▶ _Instrucción_: Por favor, reescribe el fragmento desde «A lo mejor eso» hasta «veces crees iluminado.», ambos incluidos, y renombra «sombra» como «silueta» cada vez que aparezca.

▶ _Fragmento de texto_:
>>>>>

Skip to main content
Mordisqueando la oreja del Buda
03December
Artículos

Mordisqueando la oreja del Buda

No puedo ayudarte, mi hermano. Yo tampoco lo sé. Aunquesupongo que debe estar en algún sitio. Quizás ahí mismo. Frente a ti. Pegada a tus narices. Rozándote. Riéndose burlonamente de tus visiones, de tus alucinaciones, de tus ojos desorbitados, demasiado abiertos. (¿Qué quieres ver? ¿Quieres ver realmente?) Entonces debiera estar ahí, divirtiéndose con tu ceguera, con tu curiosidad, con tu impaciencia. Asumiendo de golpe todas las posturas, todos los gestos. Haciéndote todas las muecas. Sacando frente a ti su grosera e invisible lengua y agitándola con desparpajo, con lascivia. Relamiéndose con lentitud. Provocándote. Entreabriendo sus piernas para ridiculizar tu vigor. Para humillarte. Sabiendo que siempre estará protegida. Que ninguno de tus dedos manchados podrá tantear su desnudez.

 

Quién sabe si ahora mismo se ha colocado a tus espaldas. Y recorre vértebra a vértebra todo tu espinazo. Como un niño aburrido que arrastra un palito sobre una hilera de oxidados barrotes. Haciendo música con cada uno de tus huesos. Da lo mismo que sientas la frialdad o el calor del estremecimiento. Que te engarrotes como una rama seca o vibres como una campana. Nada importa tu exaltación o tu apatía. Tu fragilidad o tu fuerza. (“Ser demasiado fuerte es empezar a decaer”). Tampoco debe importar para nada tu miedo o tu valor. Ni la lentitud o rapidez con que mueves tus miembros. Después de todo no eres tú el que camina. Eres siempre un poco de tierra por donde caminar, un lugar de excursión, de paseo. Por eso quieres convertirte en una especie de atajo ¿no es cierto? En una vía rápida, de emergencia. En un sendero vertiginoso. Pero ¿quién garantiza que no se trata de otro callejón sin salida, de otra terrible encrucijada?

 

A lo mejor eso que buscas está pegado a ti como tu propia sombra. Y ya sabes que esa sombra siempre es parte de ti, de tu cuerpo. La carne sagrada de tu oscuridad y no una mancha oscura que no te pertenece. Esa sombra desatendida, postergada, de la que a veces desconfías, pero que respetas y temes. La que te apresuras a llenar de colores como si se tratara de la sombra del cielo, de las nubes, de un manojo de flores. Tu sombra que te persigue a todos lados como ese perro celoso y demasiado fiel. La sombra que reproduce con obediencia tu cuerpo que a veces crees iluminado.

<<<<<

▶ _Listado de datos_:
>>>>>

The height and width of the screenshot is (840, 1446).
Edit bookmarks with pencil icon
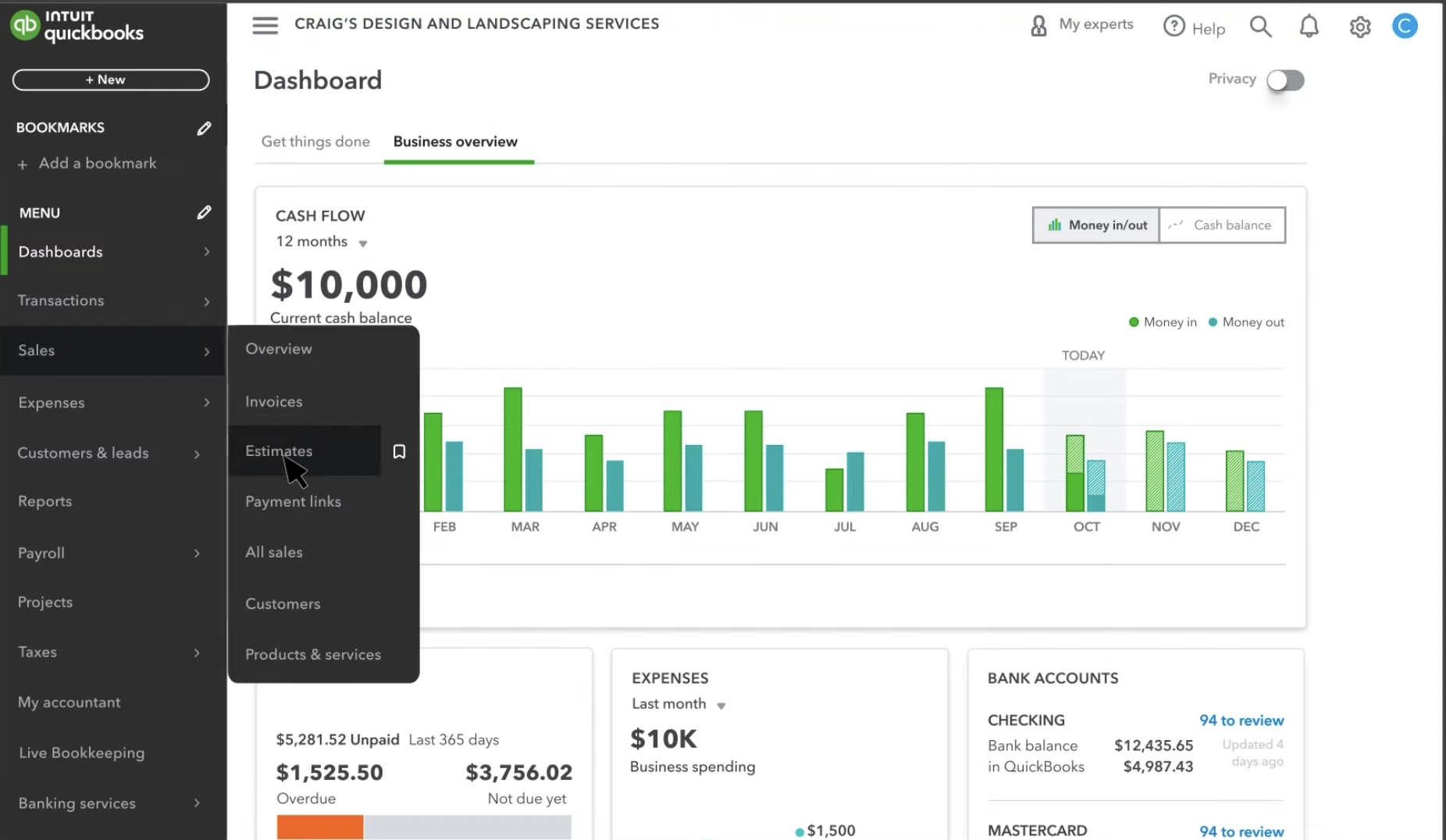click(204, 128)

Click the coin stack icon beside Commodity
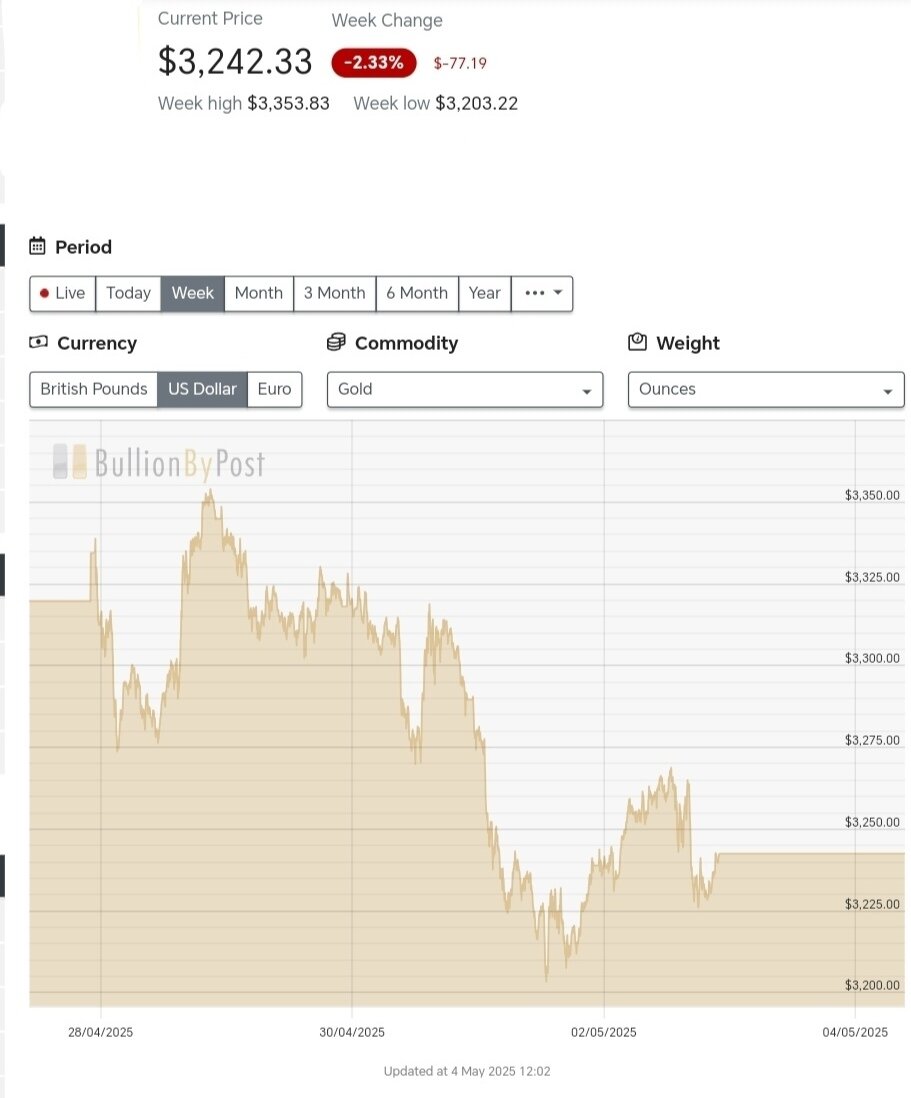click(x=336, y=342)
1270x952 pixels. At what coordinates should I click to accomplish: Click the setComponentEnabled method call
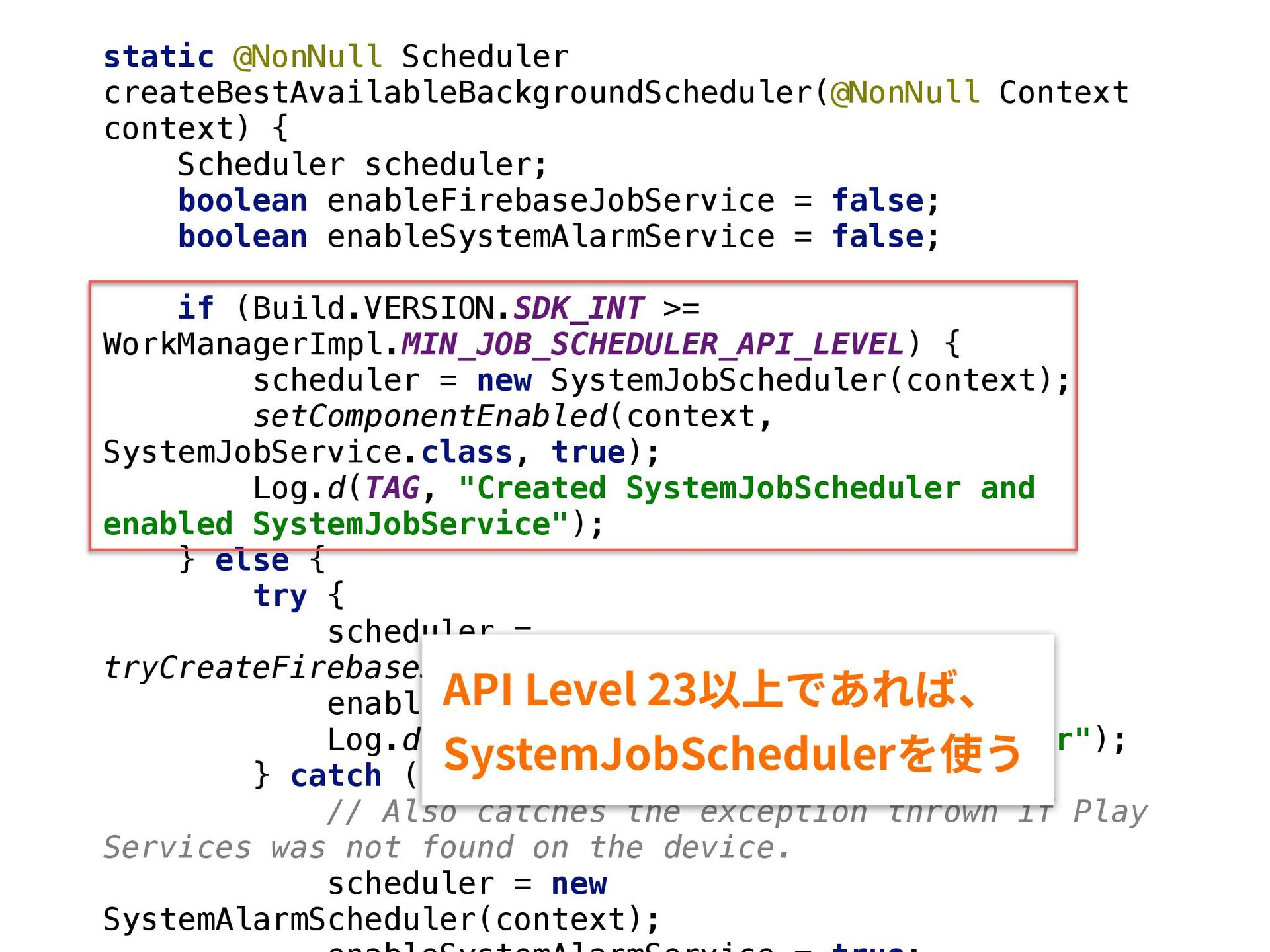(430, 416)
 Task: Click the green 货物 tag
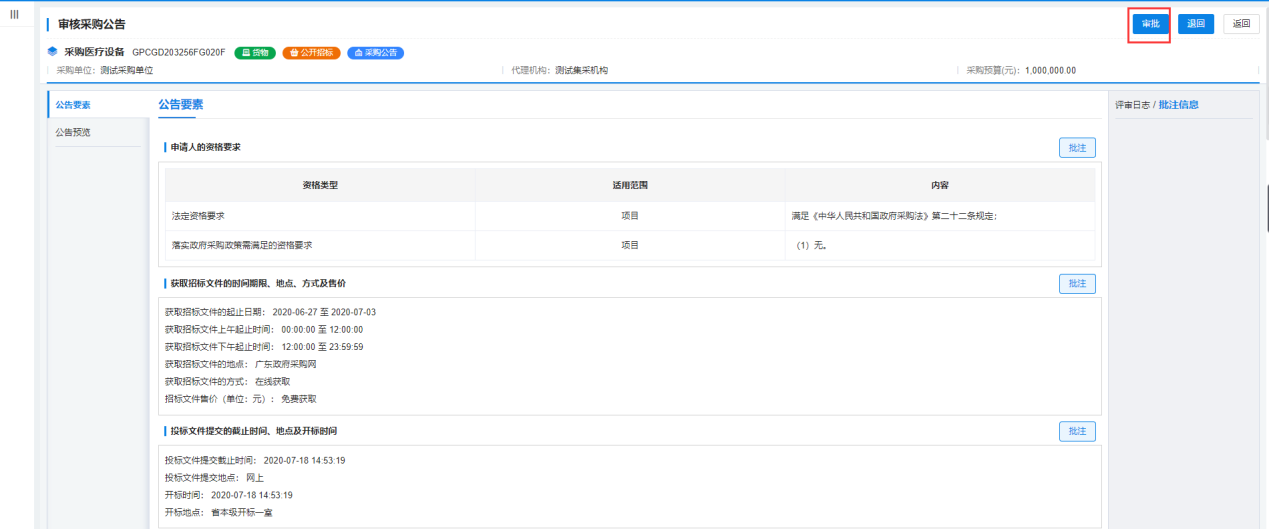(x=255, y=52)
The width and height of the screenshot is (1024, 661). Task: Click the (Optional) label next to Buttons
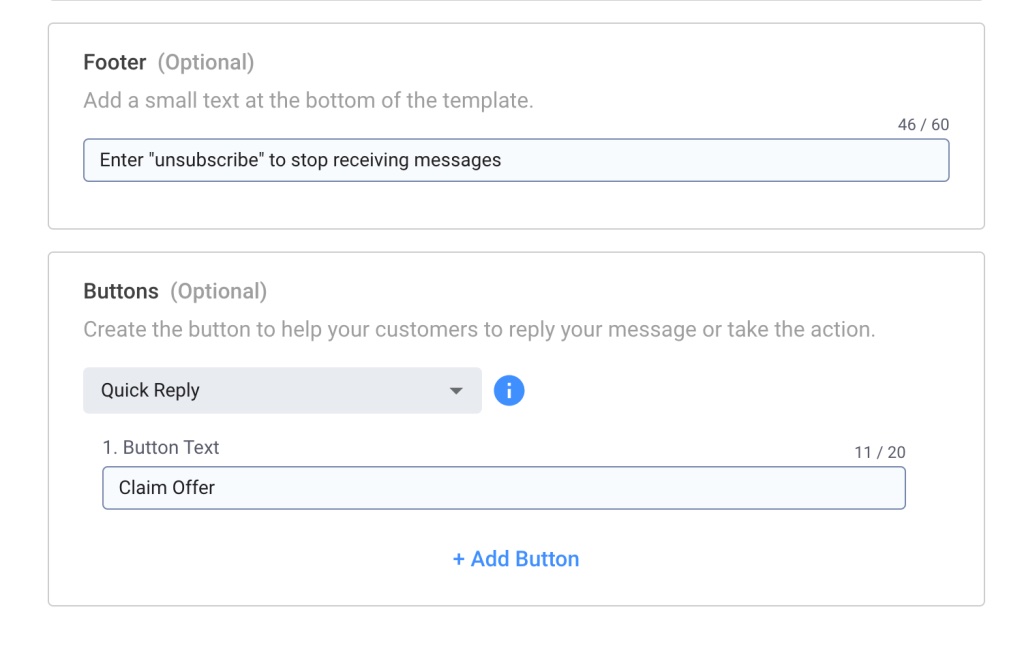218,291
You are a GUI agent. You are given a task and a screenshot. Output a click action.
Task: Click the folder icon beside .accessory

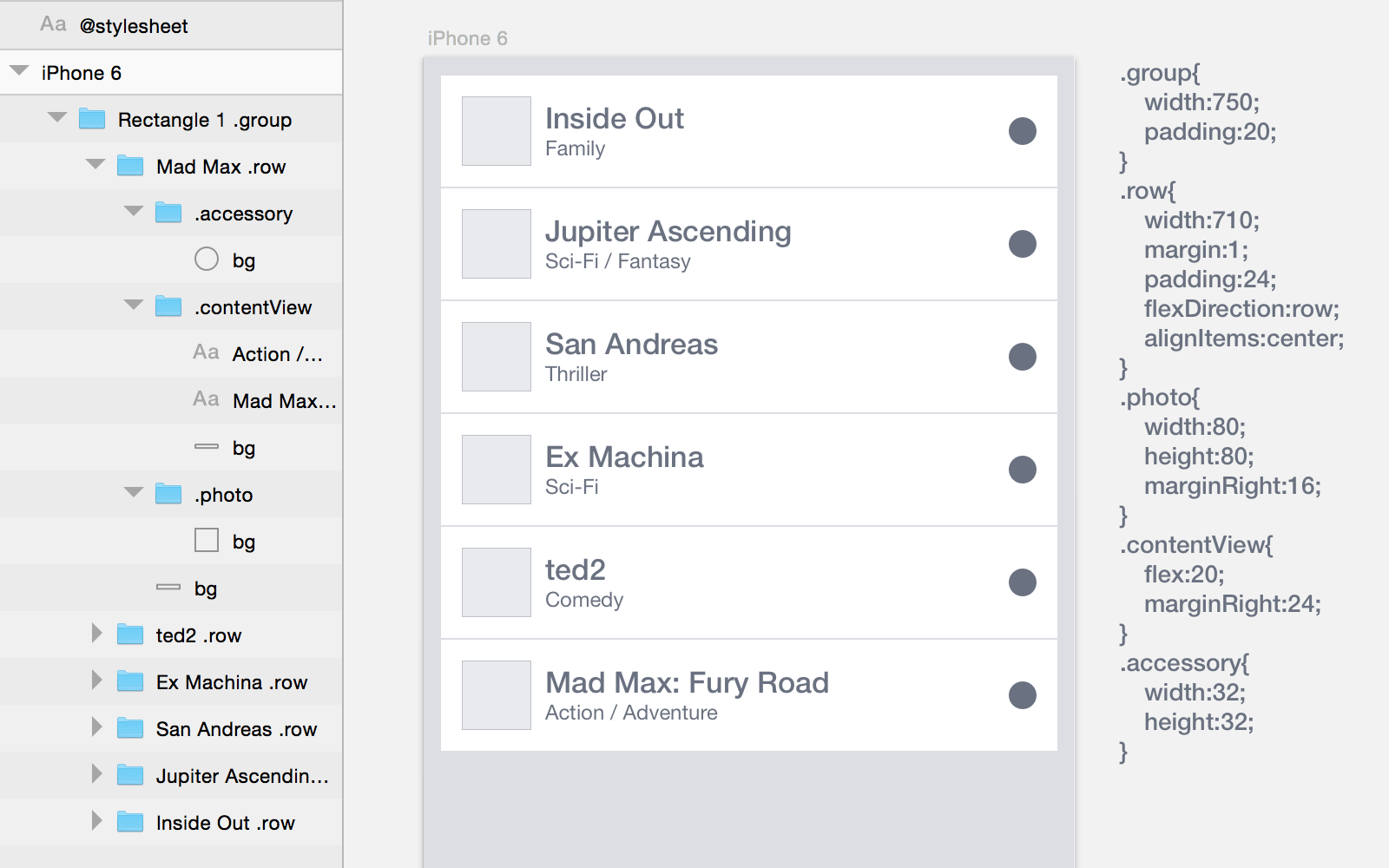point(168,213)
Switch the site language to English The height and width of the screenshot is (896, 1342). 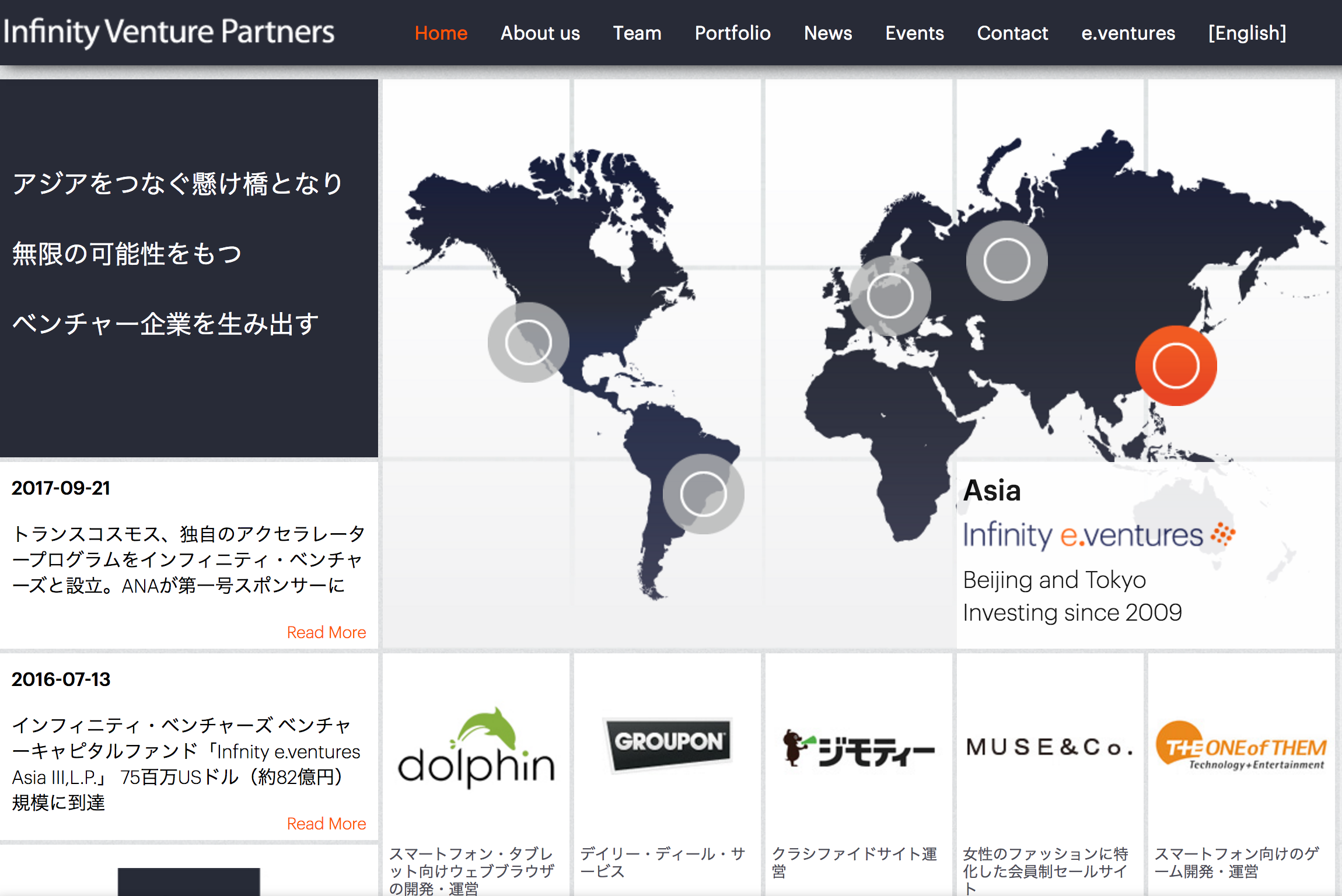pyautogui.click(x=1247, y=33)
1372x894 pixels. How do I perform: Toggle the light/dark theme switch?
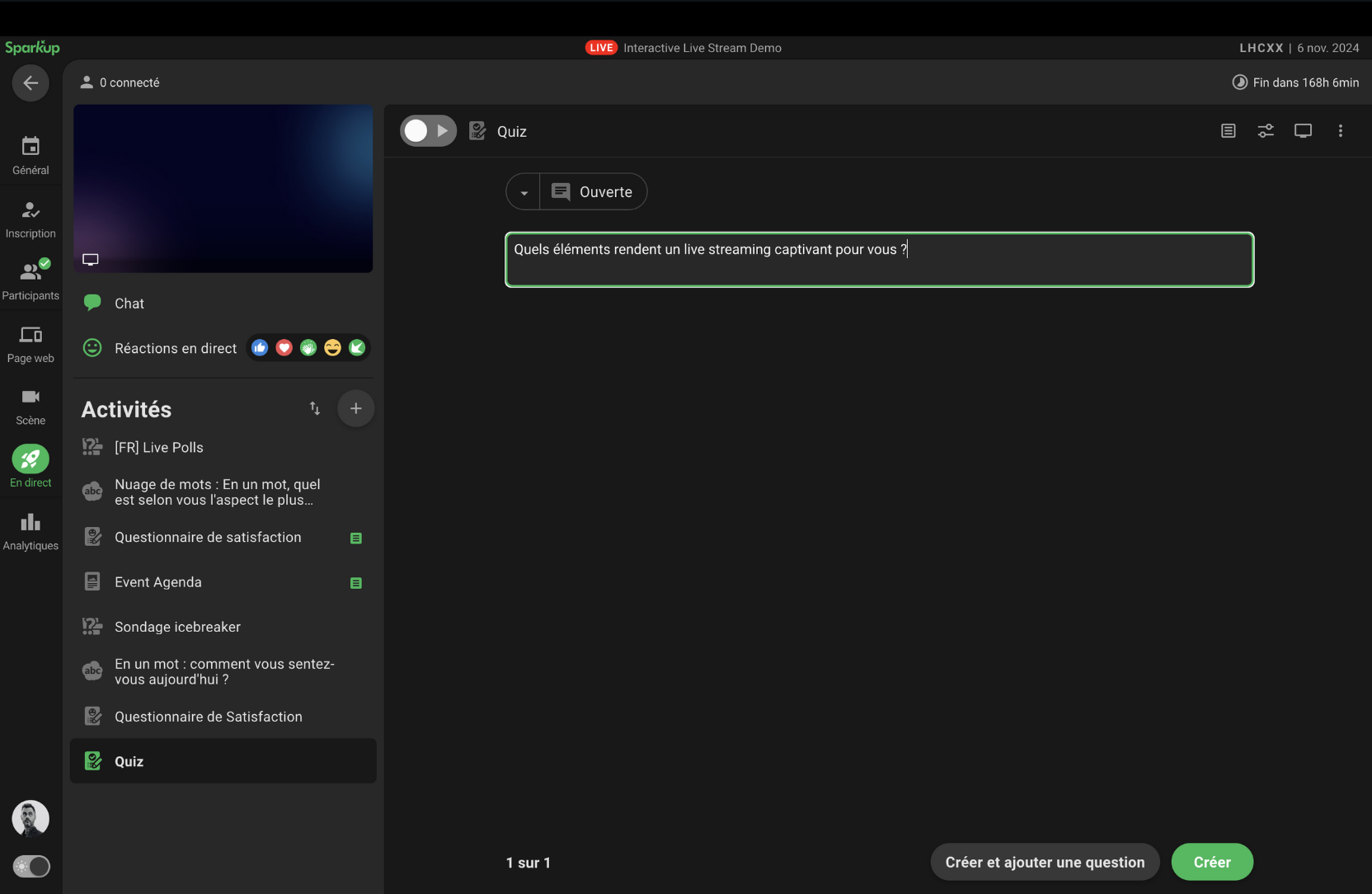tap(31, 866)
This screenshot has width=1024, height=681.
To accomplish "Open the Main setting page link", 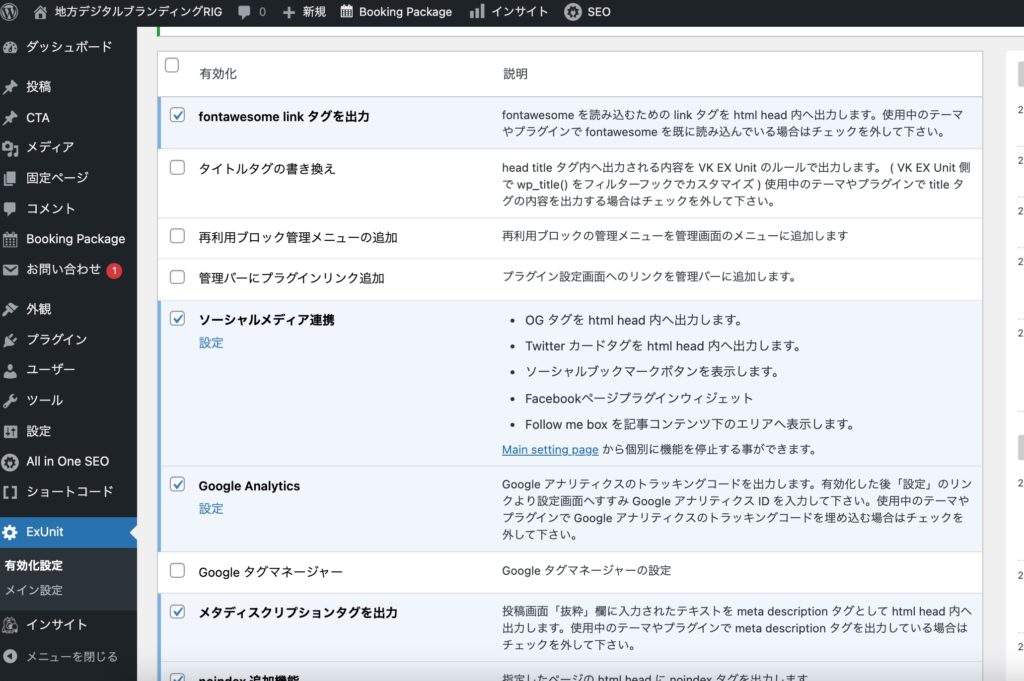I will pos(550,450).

<<<<<

▶ _Solución del ejercicio_:
A lo mejor eso que buscas está pegado a ti como tu propia silueta. Y ya sabes que esa silueta siempre es parte de ti, de tu cuerpo. La carne sagrada de tu oscuridad y no una mancha oscura que no te pertenece. Esa silueta desatendida, postergada, de la que a veces desconfías, pero que respetas y temes. La que te apresuras a llenar de colores como si se tratara de la silueta del cielo, de las nubes, de un manojo de flores. Tu silueta que te persigue a todos lados como ese perro celoso y demasiado fiel. La silueta que reproduce con obediencia tu cuerpo que a veces crees iluminado.